◆ **Source data**
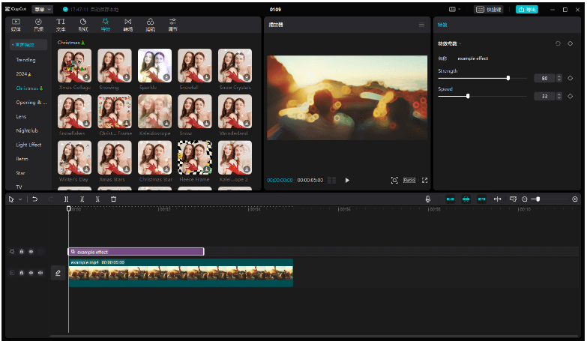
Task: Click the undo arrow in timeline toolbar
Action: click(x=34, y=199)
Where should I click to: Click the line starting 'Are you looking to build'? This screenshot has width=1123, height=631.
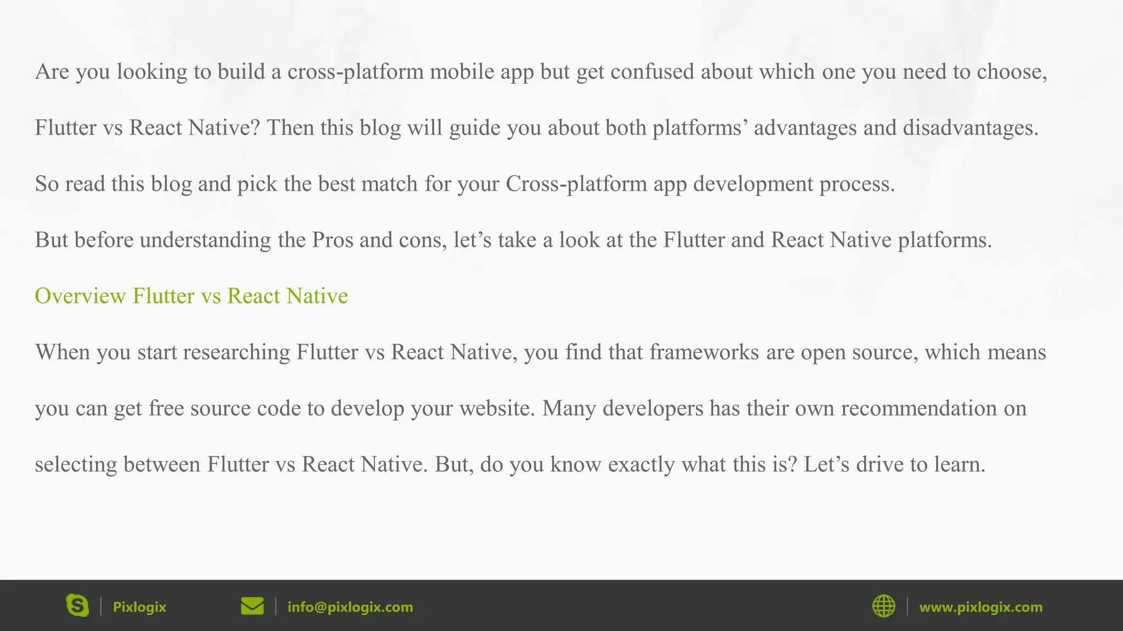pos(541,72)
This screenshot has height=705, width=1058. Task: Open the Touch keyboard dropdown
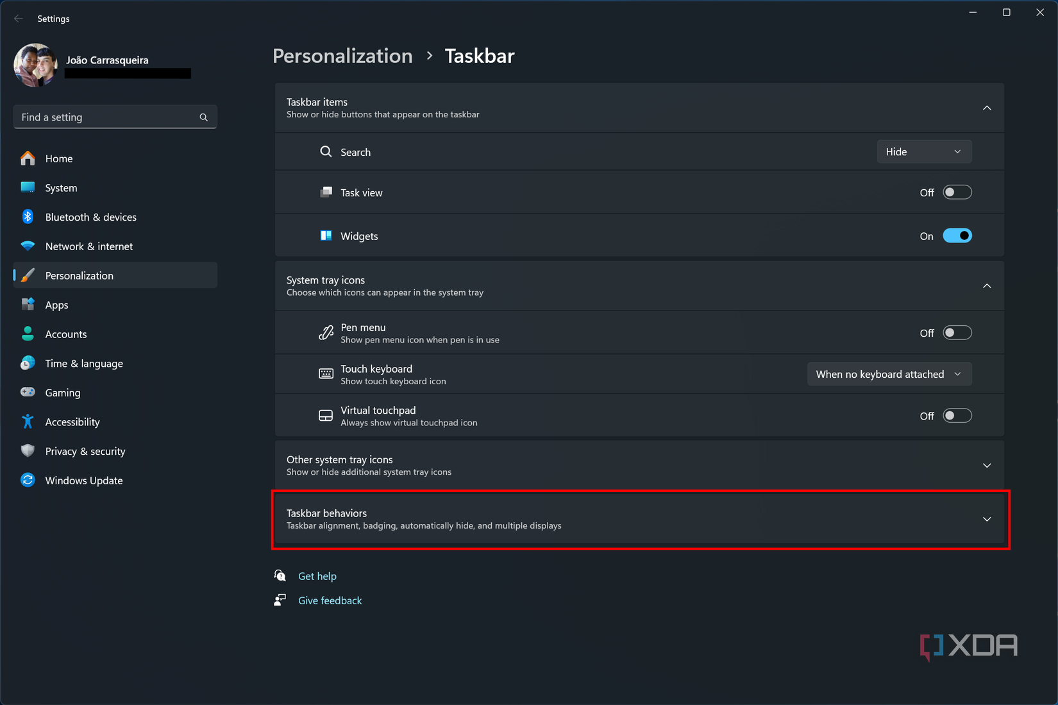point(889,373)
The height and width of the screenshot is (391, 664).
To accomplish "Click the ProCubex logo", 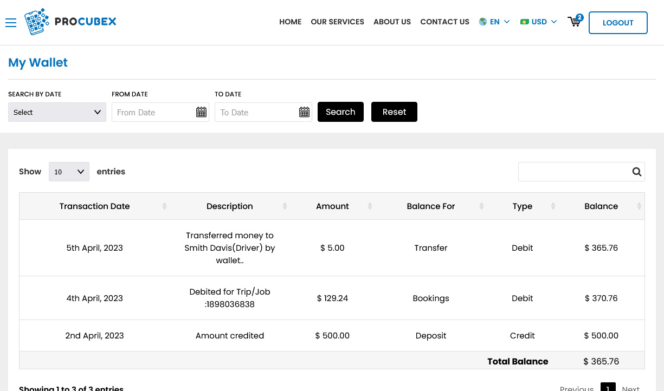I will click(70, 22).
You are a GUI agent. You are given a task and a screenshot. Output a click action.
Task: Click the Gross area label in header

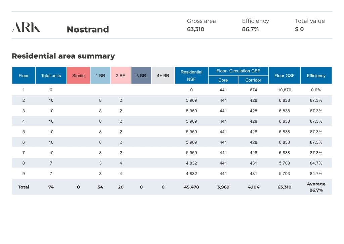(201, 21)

◆ **Objective**
Copy the rows above, starting at the line that contains "You are a GUI" and ending at the last line of the rows. Leave out the pictures.

◆ **Result**
You are a GUI agent. You are given a task and a screenshot. Output a click action.
Task: Click the Gross area label in header

(201, 21)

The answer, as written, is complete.